No primeiro encontro de Parsifal com o Rei Pescador, ferido de morte como as terras estéreis do reino, o cavaleiro falha porque não consegue formular as perguntas corretas. Parsifal conhece as normas de conduta, sabe os códigos, tem as informações, mas não compreende nem o seu sentido, nem a sua finalidade. Só depois de perambular e aprender, por ensinamento, por experiência de si e do mundo e por vivência do conhecimento, é que ele voltará ao castelo do rei ferido e perguntará, com sincera curiosidade e humano interesse: "Senhor, o que vos aflige? A quem serve o Graal?".
O professor José Fernando Perez, diretor científico da Fapesp, chamou-me outro dia a atenção para um artigo da "The Economist" de 8 de junho, sobre o livro "Does Education Matter? Myths about Education and Economic Growth" ("A Educação Importa? Mitos sobre a Educação e o Crescimento Econômico"), de Alison Wolf, professor de educação na Universidade de Londres.
Nele, o autor discute a questão educacional britânica, sob a égide das declarações, feitas pelo primeiro-ministro Tony Blair, de que suas três prioridades maiores são "educação, educação e educação" e as consequências econômicas e sociais dessa fixação. Um dos aspectos a serem ressaltados é que a educação, com critérios de simples quantidade, além de perder sua função ética e social no desenvolvimento do indivíduo, não contribui efetivamente para o crescimento econômico do país.
Ao contrário, conclui Alison, "nossos antepassados recentes, vivendo em tempos significativamente mais pobres, dedicavam-se aos propósitos culturais, morais e intelectuais da educação. Nós nos tornaremos mais pobres se isso for neglicenciado".

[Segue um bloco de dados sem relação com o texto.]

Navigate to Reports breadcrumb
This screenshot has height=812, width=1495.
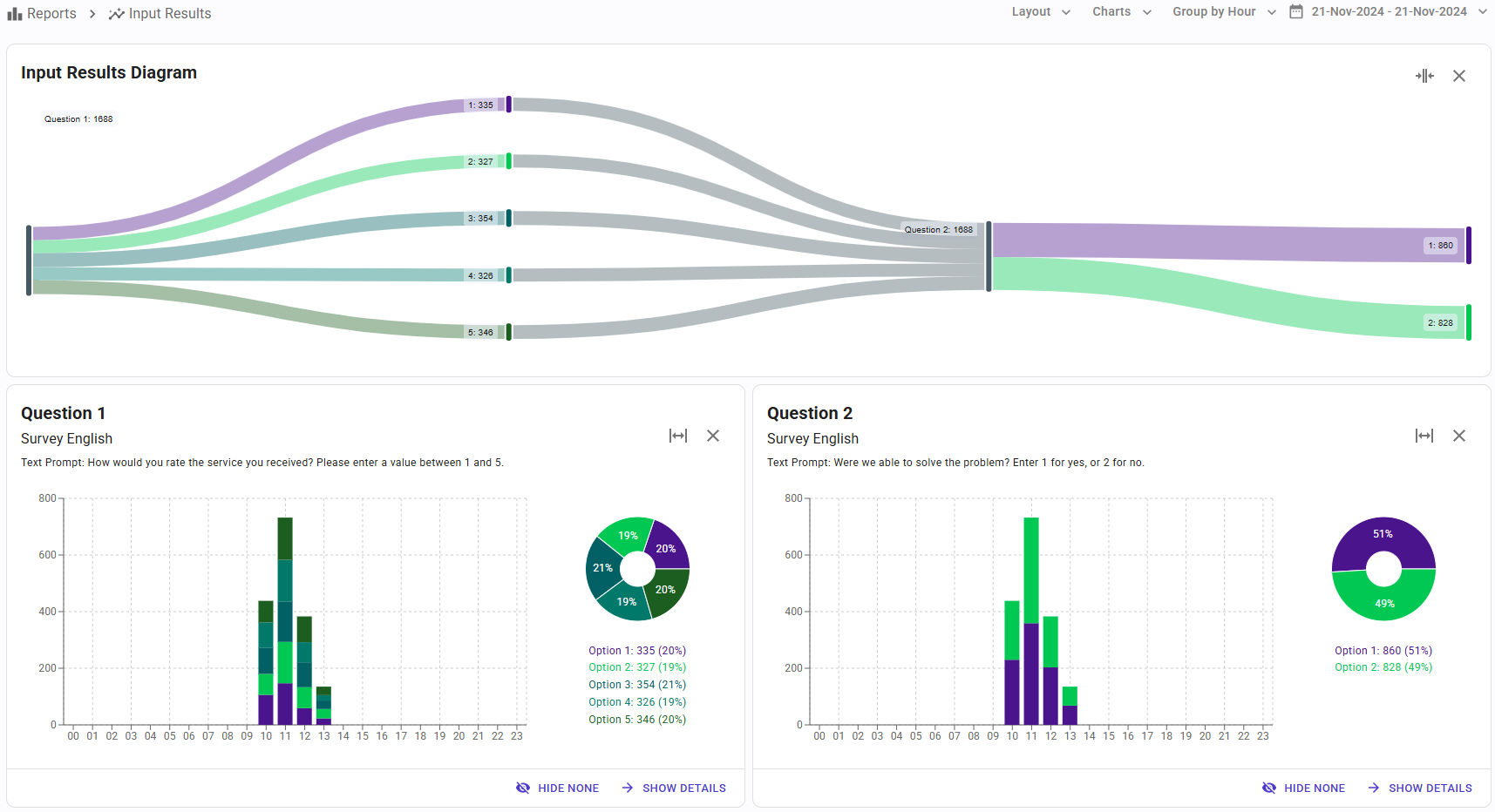coord(51,14)
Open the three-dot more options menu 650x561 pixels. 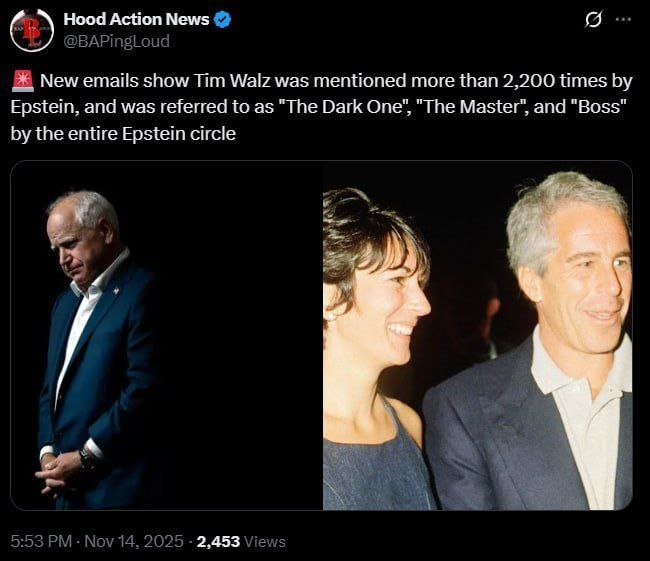coord(623,19)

Desse modo, e para firmar publicamente o compromisso que todos temos com o importante papel que a Fapesp desempenha, desde a sua criação, no sistema de ciência, tecnologia e educação superior no Estado de São Paulo, seria importante enfatizar e dar continuidade ao esforço sistemático e constante que a fundação realiza, historicamente, para criar condições de felicidade para a produção do conhecimento e para a sua transformação em efetiva riqueza.
Finalidade pragmática, que visa ao valor econômico e ao desenvolvimento material da sociedade; objetivo ético que traz, embutida em cada programa das suas diversas linhas de atuação, a crença de que, na formação profissional de nossos jovens estudantes, além da competência técnica de sua especialização, é também imprescindível a formação na experiência integral e humanista de que a cultura é um aprendizado e um ensinamento e de que a ponta dos pés do conhecimento nos põe sempre num limiar: o da sensação de poder tocar o intangível e do apelo da realidade que nos chama para os nossos compromissos e responsabilidades sociais.


Carlos Vogt, 59, poeta e linguista, assume hoje a presidência da Fapesp. Foi reitor da Unicamp de 1990 a 94.